> _SOURCE MATERIAL_:
--- --- ---

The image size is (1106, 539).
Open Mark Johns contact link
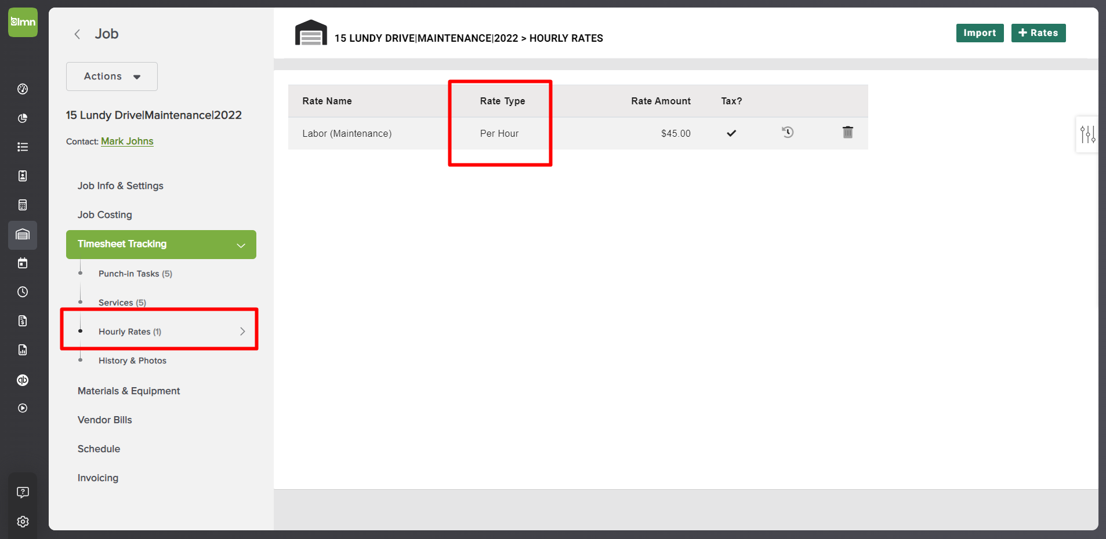[127, 141]
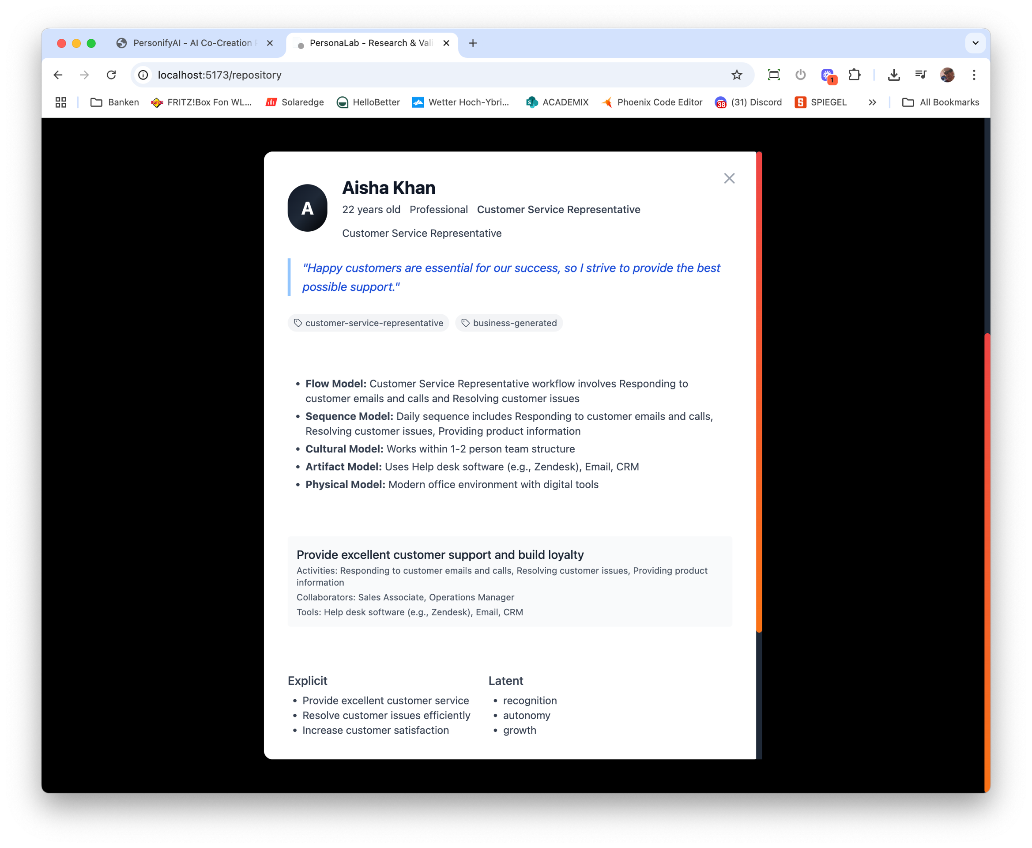
Task: Open the Chrome three-dot menu
Action: pyautogui.click(x=974, y=75)

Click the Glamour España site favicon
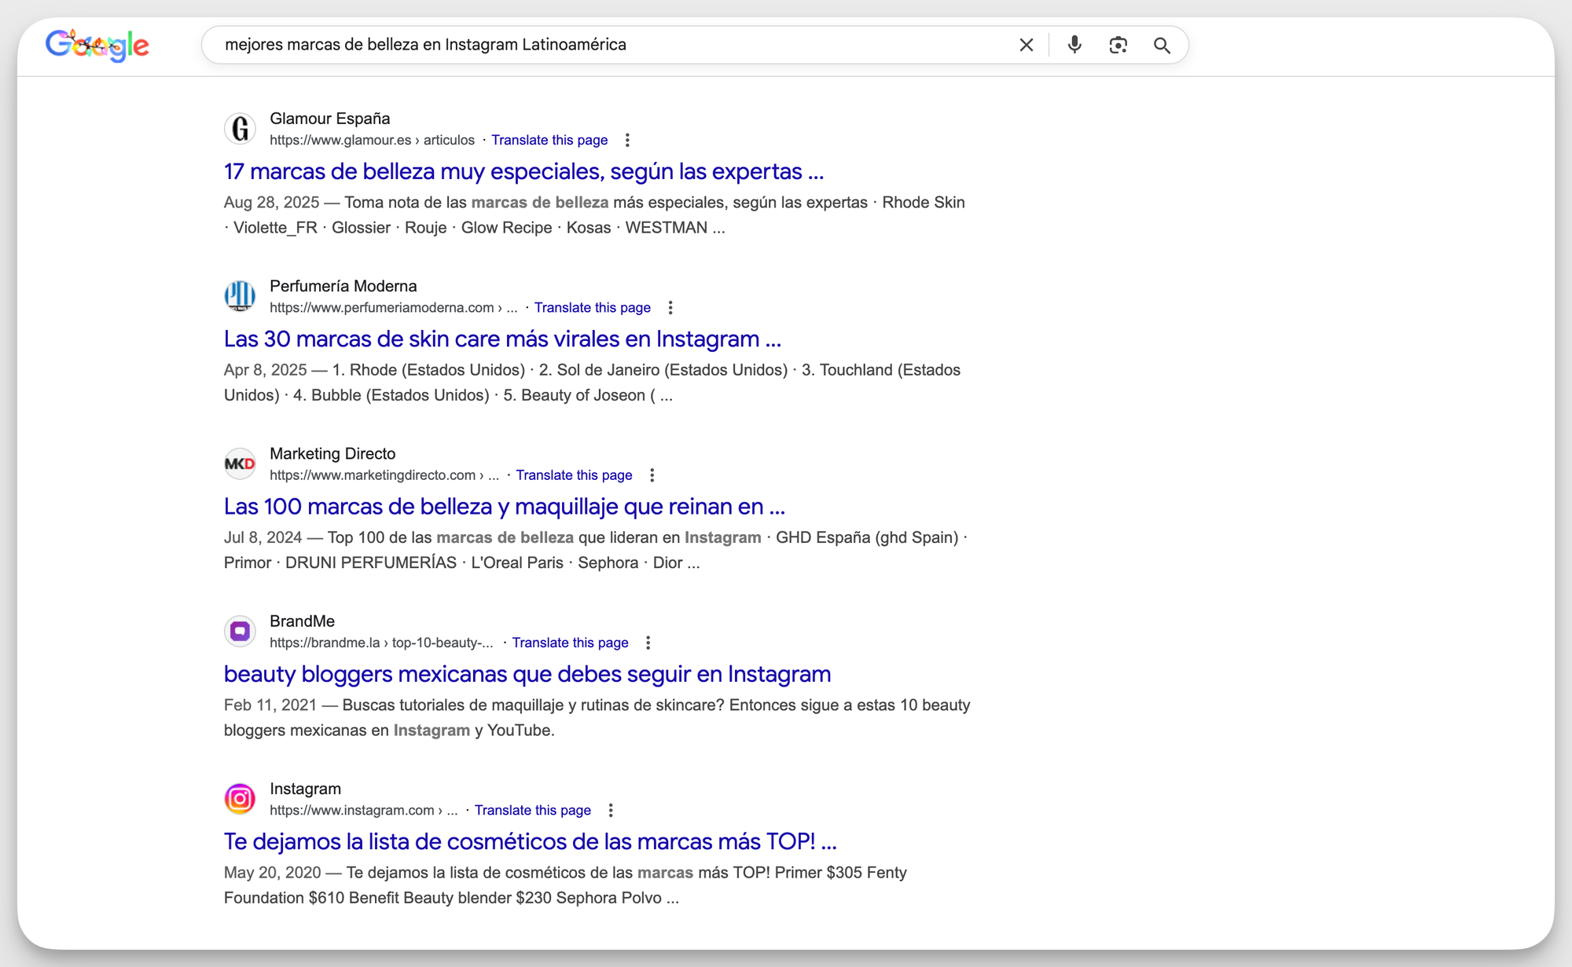click(240, 128)
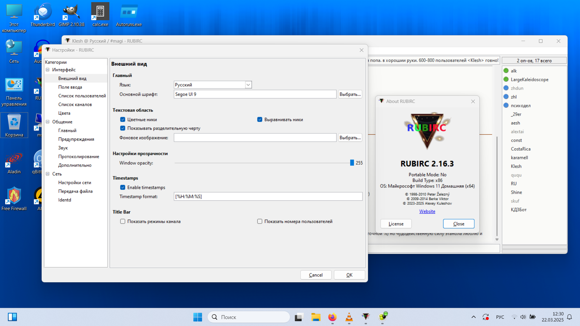Select Цвета in the categories tree
Image resolution: width=580 pixels, height=326 pixels.
click(x=64, y=113)
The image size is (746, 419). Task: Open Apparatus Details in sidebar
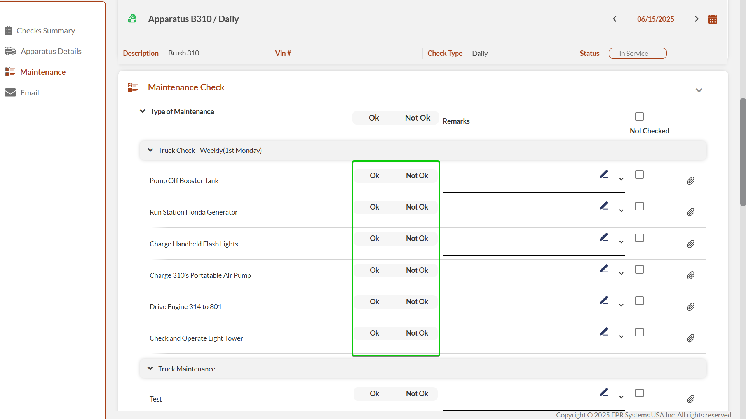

--- --- ---

> _DIRECTIONS FOR THIS TASK_:
Work out how many lines in the entries contain "size" and give that number alone.

> _WRITTEN REPLY_:
2